Your task
Which lines have the string "height"? Copy all of them from the entries below.

Data provided
^^^^^^^^^^^^^^^^

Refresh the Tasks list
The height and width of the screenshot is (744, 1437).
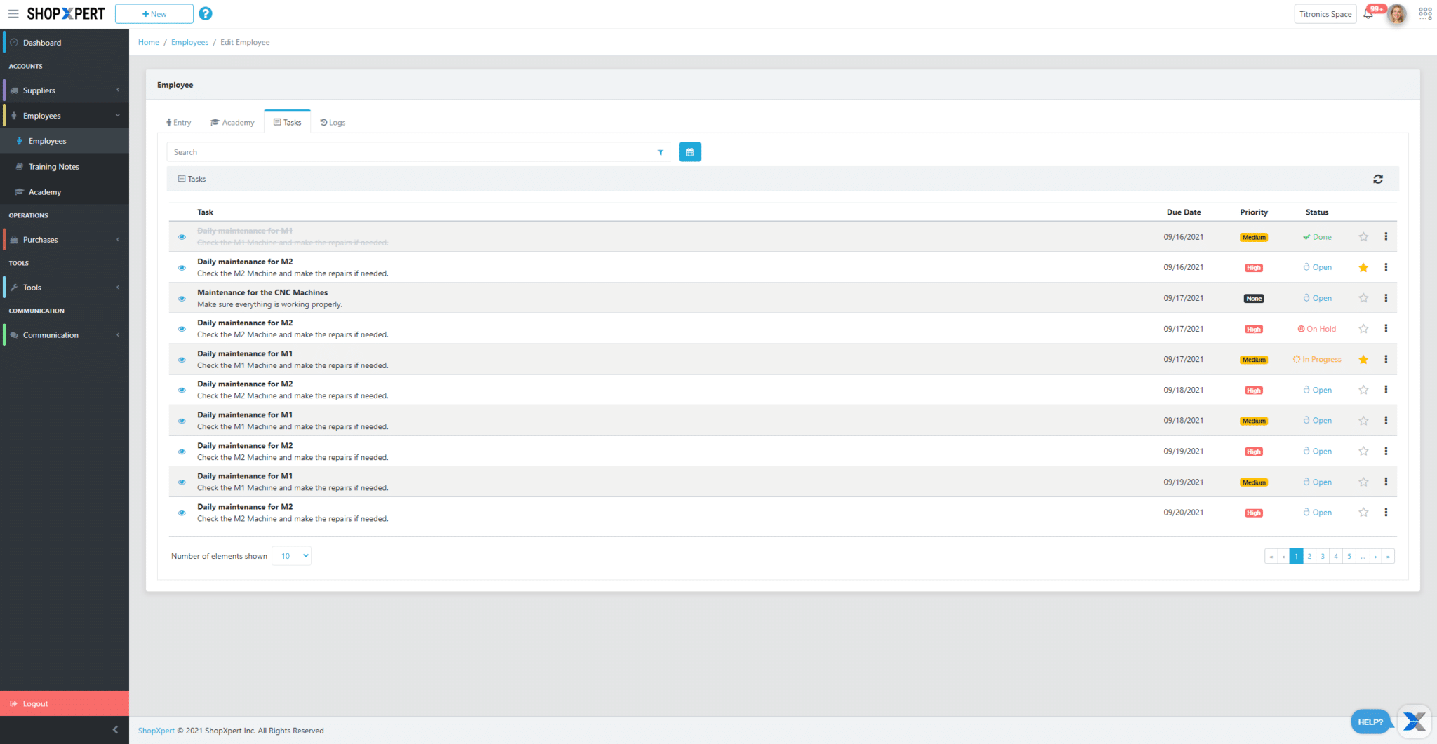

^^^^^^^^^^^^^^^^

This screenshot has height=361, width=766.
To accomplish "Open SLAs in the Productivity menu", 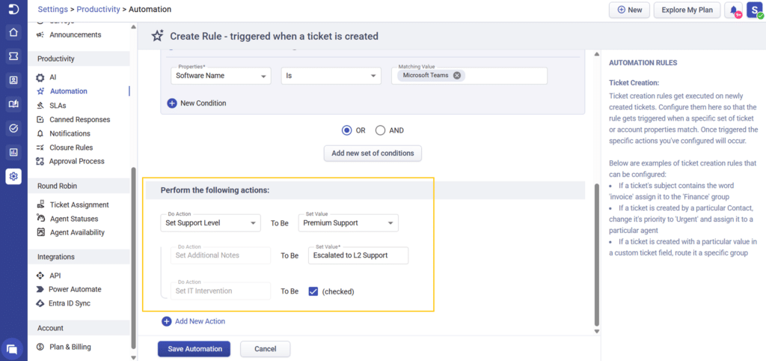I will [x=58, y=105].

^^^^^^^^^^^^^^^^

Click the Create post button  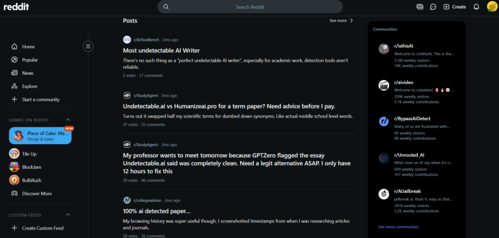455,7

^^^^^^^^^^^^^^^^

Task answer
The height and width of the screenshot is (744, 1437).
This screenshot has height=361, width=766.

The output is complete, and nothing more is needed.